──────── DATA ────────

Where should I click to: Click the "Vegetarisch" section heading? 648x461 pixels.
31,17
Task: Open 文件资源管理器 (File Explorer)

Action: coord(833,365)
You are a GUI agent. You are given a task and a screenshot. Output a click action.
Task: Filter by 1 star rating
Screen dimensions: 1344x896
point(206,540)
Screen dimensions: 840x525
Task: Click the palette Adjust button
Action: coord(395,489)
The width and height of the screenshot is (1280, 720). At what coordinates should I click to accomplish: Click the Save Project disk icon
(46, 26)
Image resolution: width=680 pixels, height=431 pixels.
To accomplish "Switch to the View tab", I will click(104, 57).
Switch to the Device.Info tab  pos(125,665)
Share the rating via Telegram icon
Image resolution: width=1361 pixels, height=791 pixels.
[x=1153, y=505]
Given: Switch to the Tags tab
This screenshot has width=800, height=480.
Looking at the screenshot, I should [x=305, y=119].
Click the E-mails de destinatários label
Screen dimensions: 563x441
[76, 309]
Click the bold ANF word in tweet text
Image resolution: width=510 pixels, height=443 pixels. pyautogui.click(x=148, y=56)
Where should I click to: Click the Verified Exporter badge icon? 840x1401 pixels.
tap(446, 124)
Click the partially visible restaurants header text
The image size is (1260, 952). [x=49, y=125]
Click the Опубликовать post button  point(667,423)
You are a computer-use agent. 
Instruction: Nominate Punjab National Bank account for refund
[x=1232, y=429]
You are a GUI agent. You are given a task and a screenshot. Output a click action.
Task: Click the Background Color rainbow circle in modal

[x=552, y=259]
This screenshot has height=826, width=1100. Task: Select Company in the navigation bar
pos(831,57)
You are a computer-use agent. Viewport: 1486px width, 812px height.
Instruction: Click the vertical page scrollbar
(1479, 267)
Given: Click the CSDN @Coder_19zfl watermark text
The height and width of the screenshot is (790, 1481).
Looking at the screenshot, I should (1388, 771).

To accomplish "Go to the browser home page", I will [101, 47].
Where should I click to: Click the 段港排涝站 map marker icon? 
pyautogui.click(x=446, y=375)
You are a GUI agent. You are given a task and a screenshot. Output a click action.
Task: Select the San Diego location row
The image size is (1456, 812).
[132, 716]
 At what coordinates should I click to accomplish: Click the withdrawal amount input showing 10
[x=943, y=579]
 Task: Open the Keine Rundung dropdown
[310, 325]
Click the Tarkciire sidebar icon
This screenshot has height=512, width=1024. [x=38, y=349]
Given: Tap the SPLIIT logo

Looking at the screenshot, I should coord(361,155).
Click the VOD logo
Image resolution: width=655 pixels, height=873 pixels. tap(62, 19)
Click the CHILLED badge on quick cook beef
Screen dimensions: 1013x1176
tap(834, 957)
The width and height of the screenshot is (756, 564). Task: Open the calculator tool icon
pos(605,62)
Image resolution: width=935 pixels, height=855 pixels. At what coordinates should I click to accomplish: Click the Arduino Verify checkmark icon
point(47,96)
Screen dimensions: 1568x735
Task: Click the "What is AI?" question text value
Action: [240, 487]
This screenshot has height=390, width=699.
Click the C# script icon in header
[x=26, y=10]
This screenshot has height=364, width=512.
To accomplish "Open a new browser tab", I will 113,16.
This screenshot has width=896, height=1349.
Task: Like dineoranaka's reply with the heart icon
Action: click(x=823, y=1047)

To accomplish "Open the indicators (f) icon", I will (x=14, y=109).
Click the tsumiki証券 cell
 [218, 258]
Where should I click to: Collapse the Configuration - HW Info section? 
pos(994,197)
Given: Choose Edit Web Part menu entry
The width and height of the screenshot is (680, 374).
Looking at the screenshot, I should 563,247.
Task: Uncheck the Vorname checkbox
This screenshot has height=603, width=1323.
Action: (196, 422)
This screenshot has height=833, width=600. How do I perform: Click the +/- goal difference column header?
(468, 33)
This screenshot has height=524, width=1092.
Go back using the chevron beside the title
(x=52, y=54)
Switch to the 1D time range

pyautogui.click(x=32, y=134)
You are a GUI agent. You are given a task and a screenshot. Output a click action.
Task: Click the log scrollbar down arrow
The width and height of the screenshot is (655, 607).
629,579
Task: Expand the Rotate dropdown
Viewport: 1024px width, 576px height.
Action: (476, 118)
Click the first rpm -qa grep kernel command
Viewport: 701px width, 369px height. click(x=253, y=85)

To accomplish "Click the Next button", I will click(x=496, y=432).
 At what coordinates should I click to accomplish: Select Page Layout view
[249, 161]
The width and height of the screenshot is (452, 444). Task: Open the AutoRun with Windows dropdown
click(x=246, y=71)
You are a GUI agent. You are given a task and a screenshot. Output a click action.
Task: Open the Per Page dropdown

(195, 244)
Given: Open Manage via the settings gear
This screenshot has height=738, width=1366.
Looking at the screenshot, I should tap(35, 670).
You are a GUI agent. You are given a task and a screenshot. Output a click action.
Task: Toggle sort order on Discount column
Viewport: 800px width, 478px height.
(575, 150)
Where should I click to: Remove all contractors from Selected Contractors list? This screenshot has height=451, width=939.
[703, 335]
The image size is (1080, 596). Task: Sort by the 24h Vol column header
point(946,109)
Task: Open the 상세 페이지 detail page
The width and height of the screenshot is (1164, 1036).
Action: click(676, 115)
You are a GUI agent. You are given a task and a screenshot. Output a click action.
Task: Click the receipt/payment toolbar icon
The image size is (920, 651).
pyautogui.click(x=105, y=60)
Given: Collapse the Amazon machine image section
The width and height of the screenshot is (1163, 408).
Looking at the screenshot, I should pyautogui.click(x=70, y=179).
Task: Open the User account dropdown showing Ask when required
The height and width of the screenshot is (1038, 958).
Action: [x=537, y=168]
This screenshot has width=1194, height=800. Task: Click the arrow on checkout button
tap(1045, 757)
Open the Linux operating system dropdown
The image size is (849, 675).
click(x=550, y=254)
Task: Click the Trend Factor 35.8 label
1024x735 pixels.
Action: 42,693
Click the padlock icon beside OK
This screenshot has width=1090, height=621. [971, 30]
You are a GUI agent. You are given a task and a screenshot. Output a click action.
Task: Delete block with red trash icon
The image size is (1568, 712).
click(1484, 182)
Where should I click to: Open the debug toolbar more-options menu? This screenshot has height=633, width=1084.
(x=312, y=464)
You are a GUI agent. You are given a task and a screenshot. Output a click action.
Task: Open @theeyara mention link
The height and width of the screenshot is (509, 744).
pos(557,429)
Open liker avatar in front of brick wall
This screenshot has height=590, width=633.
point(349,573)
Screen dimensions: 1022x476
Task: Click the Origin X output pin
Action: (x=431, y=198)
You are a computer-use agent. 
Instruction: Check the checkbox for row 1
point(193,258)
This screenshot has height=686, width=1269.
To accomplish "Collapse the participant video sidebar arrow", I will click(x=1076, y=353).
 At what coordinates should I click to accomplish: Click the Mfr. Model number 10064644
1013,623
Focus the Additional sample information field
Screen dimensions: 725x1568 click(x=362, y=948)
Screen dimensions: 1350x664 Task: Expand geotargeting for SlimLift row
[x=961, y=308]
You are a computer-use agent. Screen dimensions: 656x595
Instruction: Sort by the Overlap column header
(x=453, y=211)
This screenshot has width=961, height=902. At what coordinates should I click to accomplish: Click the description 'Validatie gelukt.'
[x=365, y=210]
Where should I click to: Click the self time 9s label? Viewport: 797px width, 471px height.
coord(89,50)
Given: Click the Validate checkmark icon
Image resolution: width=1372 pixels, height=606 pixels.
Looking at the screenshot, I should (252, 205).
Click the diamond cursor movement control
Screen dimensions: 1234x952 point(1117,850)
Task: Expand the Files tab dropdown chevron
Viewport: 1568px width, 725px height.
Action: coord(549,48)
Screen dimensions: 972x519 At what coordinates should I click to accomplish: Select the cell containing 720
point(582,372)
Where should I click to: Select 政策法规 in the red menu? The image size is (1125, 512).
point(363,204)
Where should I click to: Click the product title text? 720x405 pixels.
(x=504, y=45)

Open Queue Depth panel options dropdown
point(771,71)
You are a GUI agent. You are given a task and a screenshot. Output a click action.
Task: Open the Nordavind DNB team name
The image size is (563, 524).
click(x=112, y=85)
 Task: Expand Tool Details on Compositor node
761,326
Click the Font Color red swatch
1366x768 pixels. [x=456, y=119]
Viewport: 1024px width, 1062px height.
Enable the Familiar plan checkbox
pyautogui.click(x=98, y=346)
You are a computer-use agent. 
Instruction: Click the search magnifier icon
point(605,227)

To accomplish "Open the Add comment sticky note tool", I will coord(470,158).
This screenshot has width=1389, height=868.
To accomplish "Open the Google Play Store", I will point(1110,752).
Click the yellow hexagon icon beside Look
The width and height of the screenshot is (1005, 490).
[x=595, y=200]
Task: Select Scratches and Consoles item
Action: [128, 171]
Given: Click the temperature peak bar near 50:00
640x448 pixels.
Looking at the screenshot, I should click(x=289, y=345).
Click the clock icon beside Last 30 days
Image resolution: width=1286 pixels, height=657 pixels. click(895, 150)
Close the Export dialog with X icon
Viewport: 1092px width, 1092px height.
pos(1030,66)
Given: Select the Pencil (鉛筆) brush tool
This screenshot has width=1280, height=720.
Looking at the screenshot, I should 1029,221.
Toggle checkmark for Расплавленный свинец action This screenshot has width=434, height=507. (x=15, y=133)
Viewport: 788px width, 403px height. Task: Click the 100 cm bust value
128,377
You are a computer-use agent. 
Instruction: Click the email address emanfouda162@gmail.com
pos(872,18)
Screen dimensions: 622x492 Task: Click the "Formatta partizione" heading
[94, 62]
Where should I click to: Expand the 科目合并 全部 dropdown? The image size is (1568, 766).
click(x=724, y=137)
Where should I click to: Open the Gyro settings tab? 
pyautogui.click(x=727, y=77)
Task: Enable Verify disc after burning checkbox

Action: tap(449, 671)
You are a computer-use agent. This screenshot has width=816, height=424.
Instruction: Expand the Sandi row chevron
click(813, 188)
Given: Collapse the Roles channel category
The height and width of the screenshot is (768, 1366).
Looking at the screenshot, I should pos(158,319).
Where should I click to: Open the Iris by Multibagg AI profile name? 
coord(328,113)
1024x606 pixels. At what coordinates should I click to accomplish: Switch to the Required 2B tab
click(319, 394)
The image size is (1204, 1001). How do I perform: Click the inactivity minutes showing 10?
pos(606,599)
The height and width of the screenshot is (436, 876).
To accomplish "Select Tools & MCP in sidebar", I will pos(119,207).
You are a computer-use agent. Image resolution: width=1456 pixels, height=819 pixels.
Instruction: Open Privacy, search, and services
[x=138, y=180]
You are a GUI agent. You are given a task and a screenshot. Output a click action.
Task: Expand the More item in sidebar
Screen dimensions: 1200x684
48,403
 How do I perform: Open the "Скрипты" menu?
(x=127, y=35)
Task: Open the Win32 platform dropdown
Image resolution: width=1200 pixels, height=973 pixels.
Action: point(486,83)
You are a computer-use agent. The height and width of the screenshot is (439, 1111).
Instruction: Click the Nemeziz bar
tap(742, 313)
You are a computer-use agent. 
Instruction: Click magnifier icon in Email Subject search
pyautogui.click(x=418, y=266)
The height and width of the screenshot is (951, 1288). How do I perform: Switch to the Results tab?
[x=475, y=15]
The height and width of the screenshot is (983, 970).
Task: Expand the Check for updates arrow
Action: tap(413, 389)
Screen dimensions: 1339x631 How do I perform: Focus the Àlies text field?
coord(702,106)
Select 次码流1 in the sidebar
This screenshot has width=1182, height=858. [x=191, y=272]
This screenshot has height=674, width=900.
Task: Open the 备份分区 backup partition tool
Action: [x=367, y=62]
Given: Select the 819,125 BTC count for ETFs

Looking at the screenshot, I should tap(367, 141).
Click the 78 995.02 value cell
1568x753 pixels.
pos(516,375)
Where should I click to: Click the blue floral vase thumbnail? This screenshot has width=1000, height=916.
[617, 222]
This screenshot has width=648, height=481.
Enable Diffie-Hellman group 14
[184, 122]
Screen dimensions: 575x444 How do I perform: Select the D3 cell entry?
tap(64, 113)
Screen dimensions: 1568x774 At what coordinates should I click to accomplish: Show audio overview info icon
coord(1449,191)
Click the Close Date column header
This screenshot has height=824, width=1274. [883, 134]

────────

**ACTIVITY**
Look through the data above. Each line containing the word "Toggle" needs to be copied.

**WRITTEN RESPONSE**
Task: Toggle sort order on Discount column
Toggle checkmark for Расплавленный свинец action This screenshot has width=434, height=507. (x=15, y=133)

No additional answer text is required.